■ **Information provided**:
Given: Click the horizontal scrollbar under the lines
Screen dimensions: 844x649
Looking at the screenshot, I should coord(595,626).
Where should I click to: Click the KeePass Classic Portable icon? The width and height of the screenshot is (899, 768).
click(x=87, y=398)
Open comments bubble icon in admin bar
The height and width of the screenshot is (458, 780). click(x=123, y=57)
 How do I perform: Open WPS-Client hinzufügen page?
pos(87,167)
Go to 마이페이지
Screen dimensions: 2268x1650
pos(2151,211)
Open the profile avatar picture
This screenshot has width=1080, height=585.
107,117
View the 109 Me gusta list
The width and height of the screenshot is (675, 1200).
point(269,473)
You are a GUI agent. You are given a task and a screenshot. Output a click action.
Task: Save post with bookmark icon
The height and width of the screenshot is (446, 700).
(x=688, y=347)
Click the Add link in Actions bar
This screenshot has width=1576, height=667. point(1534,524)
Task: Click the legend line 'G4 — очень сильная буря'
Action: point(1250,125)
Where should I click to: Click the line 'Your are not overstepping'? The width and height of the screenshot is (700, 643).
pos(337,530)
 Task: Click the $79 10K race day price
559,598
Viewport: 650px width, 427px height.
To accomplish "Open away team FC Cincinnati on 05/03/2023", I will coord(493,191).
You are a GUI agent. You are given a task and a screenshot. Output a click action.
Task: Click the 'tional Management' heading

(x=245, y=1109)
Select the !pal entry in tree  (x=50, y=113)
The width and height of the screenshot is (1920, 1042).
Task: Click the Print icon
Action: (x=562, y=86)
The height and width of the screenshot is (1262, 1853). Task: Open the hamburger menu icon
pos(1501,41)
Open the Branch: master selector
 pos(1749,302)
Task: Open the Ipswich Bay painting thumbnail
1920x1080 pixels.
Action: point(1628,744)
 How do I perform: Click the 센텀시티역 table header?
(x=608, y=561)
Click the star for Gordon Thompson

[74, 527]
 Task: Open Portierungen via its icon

■ **Work to be completed**:
Rewrite every line of the data above as a numbered list, omitting the blank lines.

■ **Written response**:
1. Given: Click the horizontal scrollbar under the lines
2. Screen dimensions: 844x649
3. Looking at the screenshot, I should coord(595,626).
4. Where should I click to: Click the KeePass Classic Portable icon? The width and height of the screenshot is (899, 768).
5. click(x=87, y=398)
6. Open comments bubble icon in admin bar
7. The height and width of the screenshot is (458, 780). click(x=123, y=57)
8.  How do I perform: Open WPS-Client hinzufügen page?
9. pos(87,167)
10. Go to 마이페이지
11. Screen dimensions: 2268x1650
12. pos(2151,211)
13. Open the profile avatar picture
14. This screenshot has width=1080, height=585.
15. 107,117
16. View the 109 Me gusta list
17. The width and height of the screenshot is (675, 1200).
18. point(269,473)
19. You are a GUI agent. You are given a task and a screenshot. Output a click action.
20. Task: Save post with bookmark icon
21. The height and width of the screenshot is (446, 700).
22. (x=688, y=347)
23. Click the Add link in Actions bar
24. This screenshot has width=1576, height=667. point(1534,524)
25. Task: Click the legend line 'G4 — очень сильная буря'
26. Action: point(1250,125)
27. Where should I click to: Click the line 'Your are not overstepping'? The width and height of the screenshot is (700, 643).
28. pos(337,530)
29.  Task: Click the $79 10K race day price
30. 559,598
31. Viewport: 650px width, 427px height.
32. To accomplish "Open away team FC Cincinnati on 05/03/2023", I will coord(493,191).
33. You are a GUI agent. You are given a task and a screenshot. Output a click action.
34. Task: Click the 'tional Management' heading
35. (x=245, y=1109)
36. Select the !pal entry in tree  (x=50, y=113)
37. The width and height of the screenshot is (1920, 1042).
38. Task: Click the Print icon
39. Action: (x=562, y=86)
40. The height and width of the screenshot is (1262, 1853). Task: Open the hamburger menu icon
41. pos(1501,41)
42. Open the Branch: master selector
43.  pos(1749,302)
44. Task: Open the Ipswich Bay painting thumbnail
45. 1920x1080 pixels.
46. Action: point(1628,744)
47.  How do I perform: Click the 센텀시티역 table header?
48. (x=608, y=561)
49. Click the star for Gordon Thompson
50. [74, 527]
51.  Task: Open Portierungen via its icon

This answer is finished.